Art Vs Commerce: Musicals, Bible Stories, and Bad Choices (1950s)

My Personal Ranking

Toss another ten flicks into the list and here’s what we get…

(Maybe I am still overvaluing Cimarron, so what, call the film discourse cops.)

  1. Casablanca
  2. It Happened One Night
  3. All Quiet on the Western Front
  4. Gentleman’s Agreement
  5. On The Waterfront
  6. All About Eve
  7. The Bridge on the River Kwai
  8. Cimarron
  9. Gone With the Wind
  10. Going My Way
  11. Rebecca
  12. Wings
  13. Mutiny on the Bounty
  14. Hamlet
  15. Marty
  16. You Can’t Take It With You
  17. The Grand Hotel
  18. An American in Paris
  19. Gigi
  20. The Best Years of Our Lives
  21. The Life of Emile Zola
  22. Around The World in 80 Days
  23. Ben-Hur
  24. The Greatest Show on Earth
  25. Mrs. Miniver
  26. How Green Was My Valley
  27. All the King’s Men
  28. From Here To Eternity
  29. The Lost Weekend
  30. The Great Ziegfeld
  31. The Broadway Melody
  32. Cavalcade

Parting Thoughts

First off, go me for managing a secret running gag in the “next page” sections. Or maybe you noticed it. I don’t know, I don’t live inside your head.

Yet.

Second… on the Inca Trail to Machu Picchu (a thing I did that I’m proud of but worry can’t be mentioned without sounding douchey), they say that day two, and the climb to Dead Woman’s Pass, is the hardest part. The steepest climb to the highest point. Once you get through that, it gets much easier the rest of the way.

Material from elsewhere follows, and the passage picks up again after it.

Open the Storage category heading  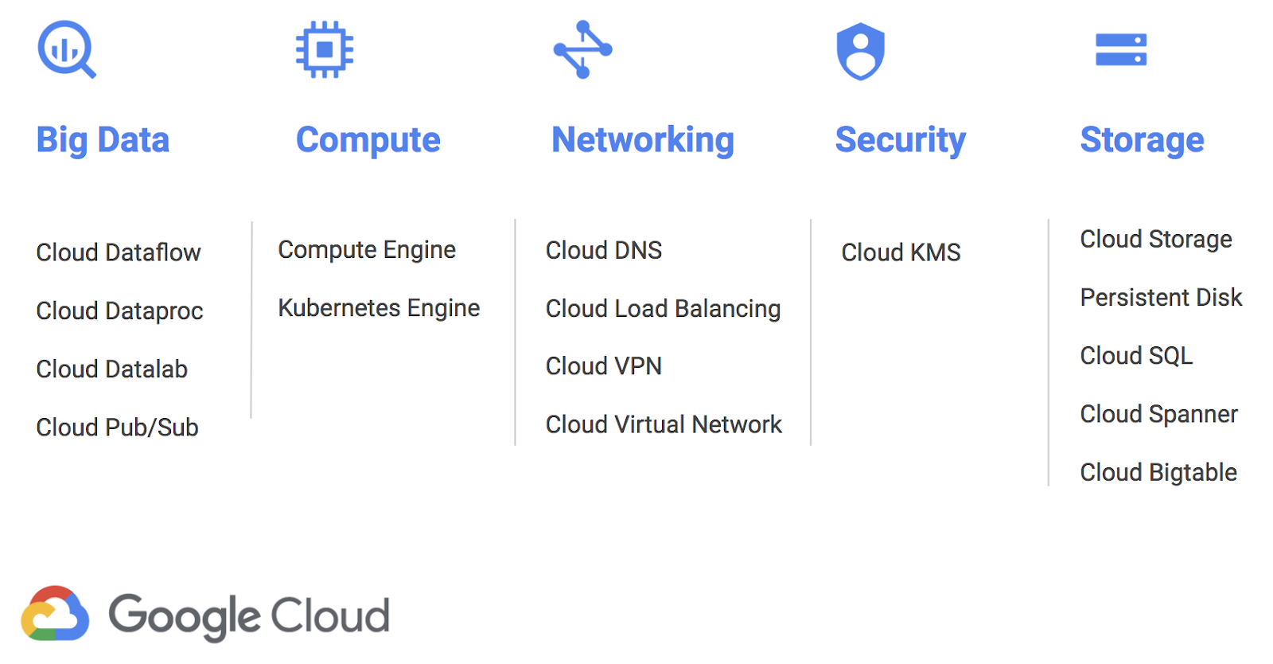coord(1142,140)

I am really hoping that’s what the 50s were to this project. That the roughest patch is over. Because the Oscar winners were all over the damn map and the box office champs were an unrewarding slog. Just gotta remind myself… the 70s are coming, and hoo golly that’s when things get interesting. Just make it to the 70s, man, just make it to the 70s.

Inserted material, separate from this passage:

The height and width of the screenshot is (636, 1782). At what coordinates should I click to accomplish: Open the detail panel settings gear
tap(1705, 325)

Martin Scorcese claimed that the MCU films are “theme park rides” rather than “cinema,” and film snobs were quick to pile on, because film snobs love to say that modern audiences don’t appreciate true filmmaking, almost as much as they like taking a shot at Marvel Studios. Next time anyone says anything like that, tell them Borat is about 1,000,000 times funnier and less racist than Eddie Cantor. Tell them about This Is The Army, Quo Vadis, or The Robe, because Avengers: Endgame might be 70% fan service, and Rise of Skywalker might be 70% fan service that didn’t land, but they’re both far better movies than any of those other three yes including Rise of Skywalker.

Next time a conservative complains about movies being too “political” remind them that the 50s ate up empty-calorie “epics” that paused in the middle for a damned homily from literal Saint Peter, and making religious sermons into blockbusters is very much not better than having a superhero say that trans rights are human rights, or Harley Quinn say that she’s not just an accessory to the Joker and women have value in their own right. Those second examples are better because they’re about making a positive change in the world, rather than just saying “Christianity! It exists and is better than… [checks notes] the Roman empire.” Yeah. Spicy take right there, Quo Vadis.